Passports were stamped, reasons given for the visas, and Sousa Mendes signed them. If refugees had no documents, visas were stamped on pieces of paper. Their work continued day and night and the crowds began to head for the Spanish border. Spain had to honor the Portuguese visas-the refugees were allowed to cross through Spain to get to Portugal but they could not stay.
Once the refugees reached Portugal, they could not be denied entry because the Spanish would not let them back into Spain. The Premier of Portugal was furious; Sousa Mendes had forced Salazar to accept the refugees. On June 19, German planes bombed Bordeaux. The terrorstricken crowds fled closer to the Spanish border at Bayonne where there was a Portuguese consulate besieged by refugees. The staff at this consulate were obeying their orders and not issuing visas.
Fortunately, Sousa Mendes had authority over Bayonne and immediately began issuing visas. For the next two days, Sousa Mendes signed his name and stamped visas which would save the lives of thousands. When the consul returned to Bordeaux on June 26, he found a cable from Salazar relieving him of his post and ordering him home. As German troops began occupying Bordeaux, Sousa Mendes began issuing Portuguese passports.
Although the passports would not allow people to cross the border, they could prevent people from being arrested and deported to concentration camps.
Once again, he was ordered to stop and return to Portugal. Ironically, Salazar received a great deal of praise for accepting war refugees, a policy he continued throughout the war. Unfortunately, he never forgave the man who began it all. After returning to Portugal, a disciplinary council found Sousa Mendes professionally incapacitated. He was officially shunned and he could neither work nor retire. With no way to earn an income, the family was reduced to poverty. The younger children could not continue their education and the older ones were unable to find work. Eventually, the family began taking meals with refugees at a soup kitchen run by the Hebrew Immigrant Aid Society.

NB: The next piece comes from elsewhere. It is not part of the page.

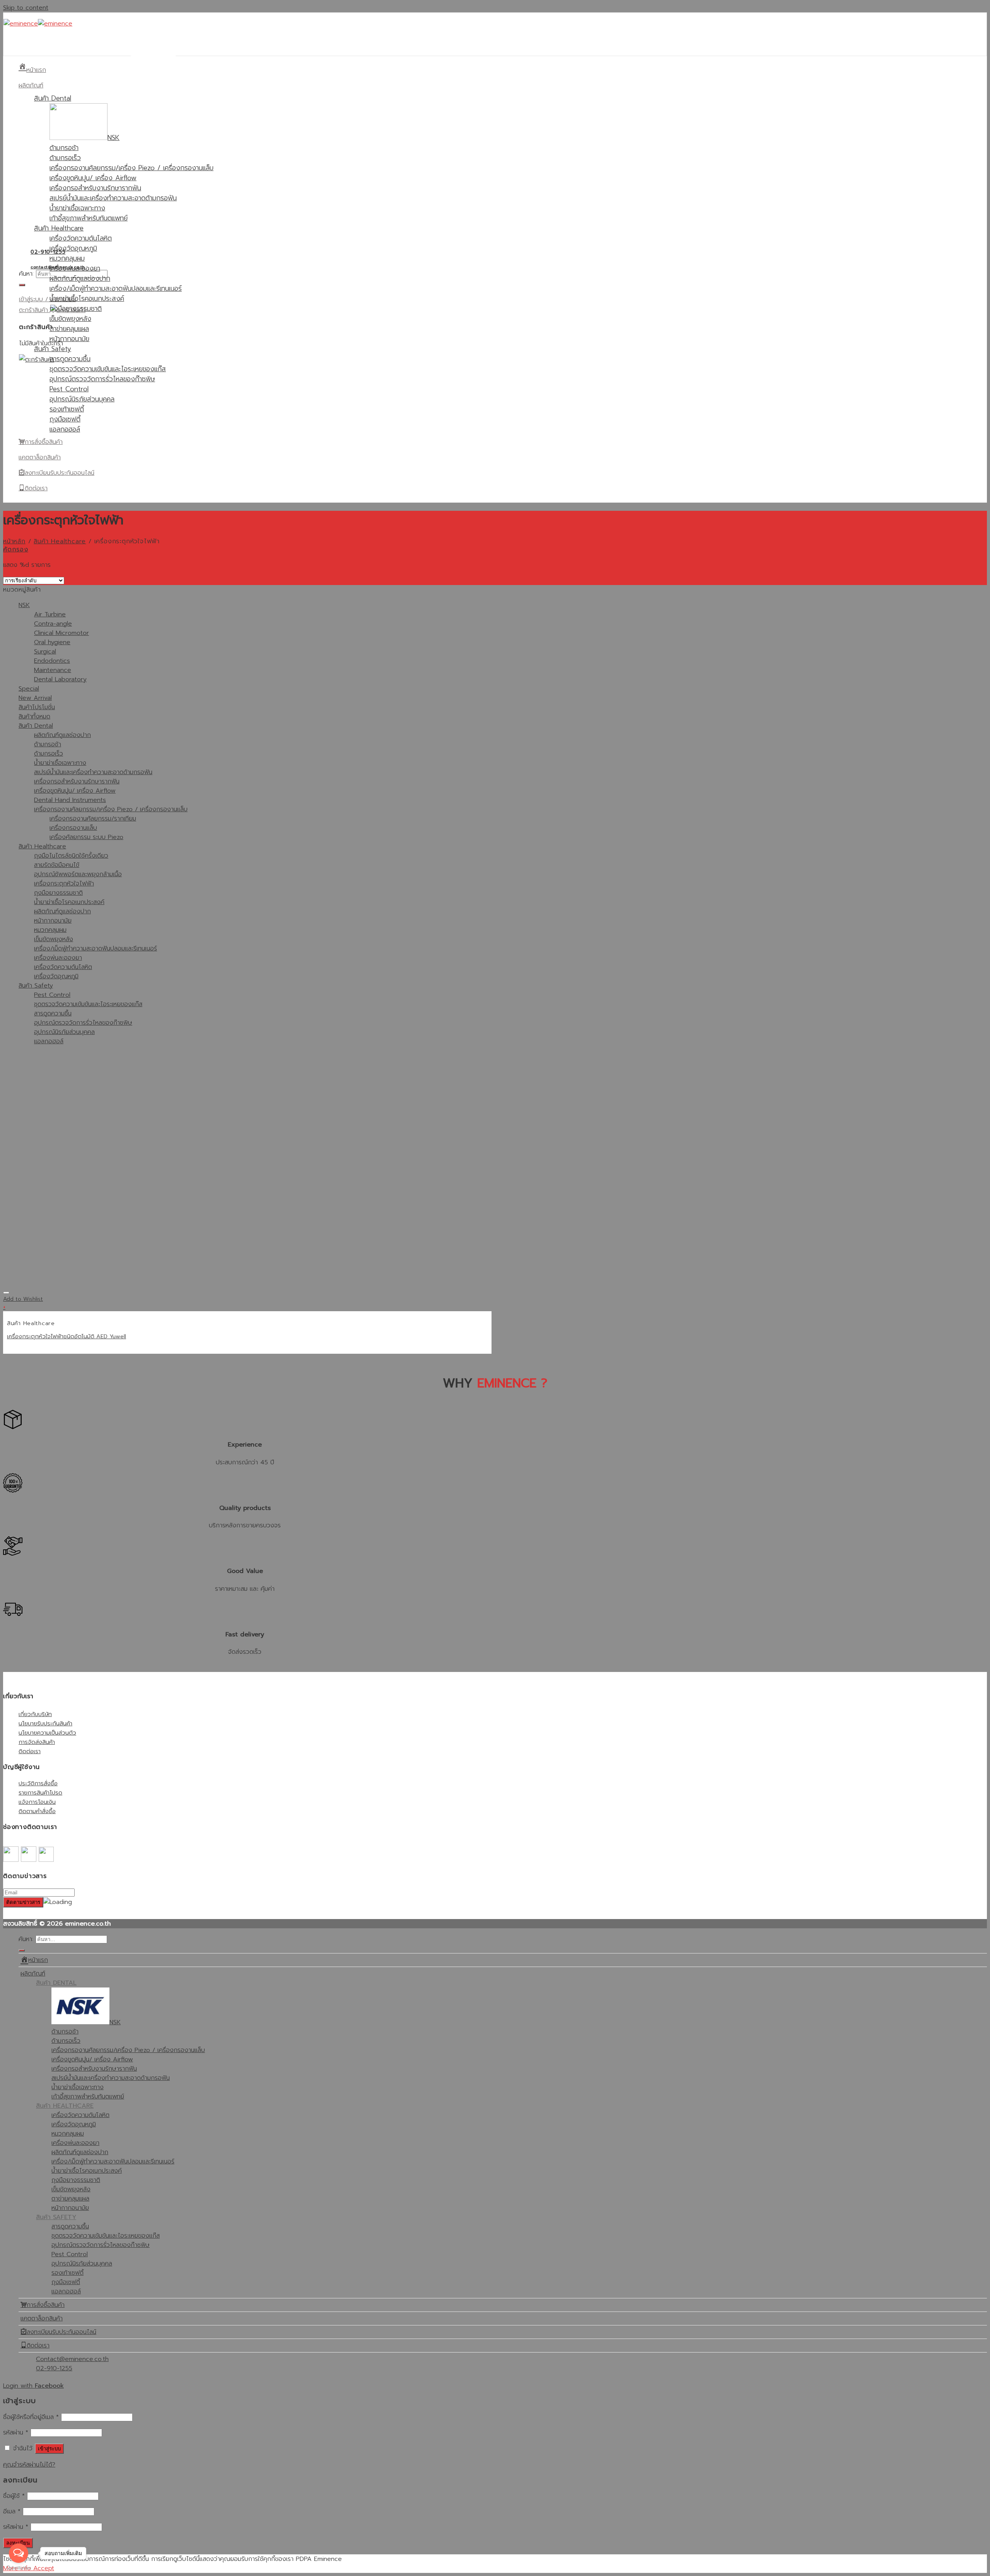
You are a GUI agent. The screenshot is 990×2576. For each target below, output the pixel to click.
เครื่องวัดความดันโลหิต (81, 238)
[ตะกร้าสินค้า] (36, 359)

Shortly before the war’s end, Sousa Mendes had a stroke which left him partially paralyzed. His beloved wife and helper, Angelina, had a cerebral hemorrhage in 1948. She spent the last six months of her life in a coma in a basement apartment in Lisbon. Sousa Mendes survived his wife by six years, never giving up hope that his name would be cleared. On April 3, 1954, he died at a Franciscan hospital in Lisbon with only a niece at his side. It is believed that at least 30,000 people received visas, including 10,000 Jews.
However, Premier Salazar never closed Portugal’s borders to war refugees and it is estimated that one million refugees were able to escape through Portugal because of what Sousa Mendes had done.